Pétition demandant la démission de Jean Charest

PAR : Johanne Marcotte,

LE BLOGUE DE JOHANNE MARCOTTE, RLQ

 

Lettre ouverte au Parti libéral du Québec
Mardi le 16 novembre 2010

Aux dirigeants et financiers du Parti libéral du Québec,

Le 18 mars 2010, j’implorais le chef de votre parti de remettre sa démission et de quitter les lieux de l’Assemblée nationale.

Depuis hier, des dizaines, voire peut-être même des centaines de milliers de citoyens demandent la démission de votre Chef en signant la pétition qu’un groupe de citoyens a soumis aux Québécois.

Alors que le Québec devrait miser sur le développement des compétences de nos jeunes, apporter des réformes importantes dans les domaines de l’éducation et de la santé, se doter d’un plan de redressement des finances publiques et créer un environnement qui favorise la prospérité, voilà à quoi s’occupe le Québec.

Incapable de se faire entendre, une partie de la population a carrément décroché alors qu’une autre, à droite comme à gauche, en est réduite à observer le spectacle désolant d’une pluie de mise en demeure et le cirque d’une période de questions complètement surréaliste.

Le camp des sociaux-démocrates (la gauche) se montre insatisfait parce que Jean Charest préside à « l’effritement des acquis sociaux » et le camp des réformateurs (la droite) se montre insatisfait parce que le Parti libéral du Québec a continué de faire grossir l’État, un État dont nous n’avons plus les moyens.

Avouons-le, il devient périlleux de gouverner au centre (au centre-gauche, en réalité).

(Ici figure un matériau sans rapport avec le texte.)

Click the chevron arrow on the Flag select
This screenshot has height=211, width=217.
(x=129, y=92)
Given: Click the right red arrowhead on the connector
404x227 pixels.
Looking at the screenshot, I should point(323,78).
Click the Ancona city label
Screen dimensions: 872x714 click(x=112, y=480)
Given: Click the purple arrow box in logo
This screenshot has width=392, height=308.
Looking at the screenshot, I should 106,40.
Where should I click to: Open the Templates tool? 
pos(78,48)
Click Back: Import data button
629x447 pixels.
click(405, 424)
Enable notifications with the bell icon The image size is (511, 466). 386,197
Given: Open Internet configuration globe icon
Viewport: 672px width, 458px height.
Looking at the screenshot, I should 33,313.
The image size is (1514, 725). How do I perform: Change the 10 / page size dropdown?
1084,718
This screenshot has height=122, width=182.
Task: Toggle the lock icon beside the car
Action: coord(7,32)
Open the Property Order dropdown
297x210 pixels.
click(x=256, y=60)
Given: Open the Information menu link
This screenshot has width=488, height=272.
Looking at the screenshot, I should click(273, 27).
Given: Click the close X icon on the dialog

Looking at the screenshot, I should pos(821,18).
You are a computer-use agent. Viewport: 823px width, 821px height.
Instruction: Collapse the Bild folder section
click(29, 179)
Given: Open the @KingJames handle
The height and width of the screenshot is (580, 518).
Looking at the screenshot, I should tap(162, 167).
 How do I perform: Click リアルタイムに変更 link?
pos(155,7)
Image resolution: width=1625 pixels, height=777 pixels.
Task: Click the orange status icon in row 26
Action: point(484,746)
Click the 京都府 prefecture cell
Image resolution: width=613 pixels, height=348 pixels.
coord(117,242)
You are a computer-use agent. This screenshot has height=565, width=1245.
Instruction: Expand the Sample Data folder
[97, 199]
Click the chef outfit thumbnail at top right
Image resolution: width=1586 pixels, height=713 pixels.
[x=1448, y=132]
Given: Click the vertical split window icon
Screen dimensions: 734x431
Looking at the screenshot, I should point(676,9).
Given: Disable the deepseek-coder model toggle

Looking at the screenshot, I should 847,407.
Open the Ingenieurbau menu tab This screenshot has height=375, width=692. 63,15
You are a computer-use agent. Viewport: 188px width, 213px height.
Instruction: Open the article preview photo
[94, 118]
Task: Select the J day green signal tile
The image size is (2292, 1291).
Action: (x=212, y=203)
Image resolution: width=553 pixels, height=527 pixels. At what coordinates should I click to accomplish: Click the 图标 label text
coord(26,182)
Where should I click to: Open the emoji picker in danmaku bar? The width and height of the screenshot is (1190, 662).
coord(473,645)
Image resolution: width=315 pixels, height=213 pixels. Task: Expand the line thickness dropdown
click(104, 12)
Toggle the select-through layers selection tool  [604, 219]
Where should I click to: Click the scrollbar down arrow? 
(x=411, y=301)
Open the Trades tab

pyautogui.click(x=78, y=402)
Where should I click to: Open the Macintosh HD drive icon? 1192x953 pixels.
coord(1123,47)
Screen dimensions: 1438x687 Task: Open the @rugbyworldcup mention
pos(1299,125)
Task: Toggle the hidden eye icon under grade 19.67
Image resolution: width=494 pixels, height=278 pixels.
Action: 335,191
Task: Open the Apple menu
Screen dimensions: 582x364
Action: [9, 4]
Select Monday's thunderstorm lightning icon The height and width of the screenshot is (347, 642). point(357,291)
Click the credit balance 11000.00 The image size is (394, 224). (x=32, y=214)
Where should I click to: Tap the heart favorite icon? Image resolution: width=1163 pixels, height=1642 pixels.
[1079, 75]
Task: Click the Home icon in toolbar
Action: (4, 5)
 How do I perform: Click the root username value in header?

La société québécoise se polarise. Au grand dam des partis traditionnels que sont le PLQ et le PQ, l’axe fédéraliste-souverainiste ne sera bientôt plus celui qui déterminera le vote. Heureusement, le Québec pourra enfin débattre des enjeux en opposant deux philosophies politiques complètement distinctes.

Dans le nouveau virage qu’entreprend le Québec, force est de reconnaître que l’obstination maladive de Jean Charest ne sert ni le Parti libéral et surtout pas les Québécois.

Il nous reste donc de vous implorer de lui faire entendre raison! Il ne reste plus que vous qui puissiez le faire. Autrement, ne vous étonnez pas plus tard si votre marque de commerce sera souillée pour de nombreuses années.

P.S. Ne pensez pas une fraction de seconde que vous pourrez vous dispenser d’une enquête sur l’industrie de la construction. Le choix est clair: c’est maintenant avec Jean Charest ou plus tard avec un futur gouvernement qui en aura fait une promesse électorale solennelle. À vous de décider.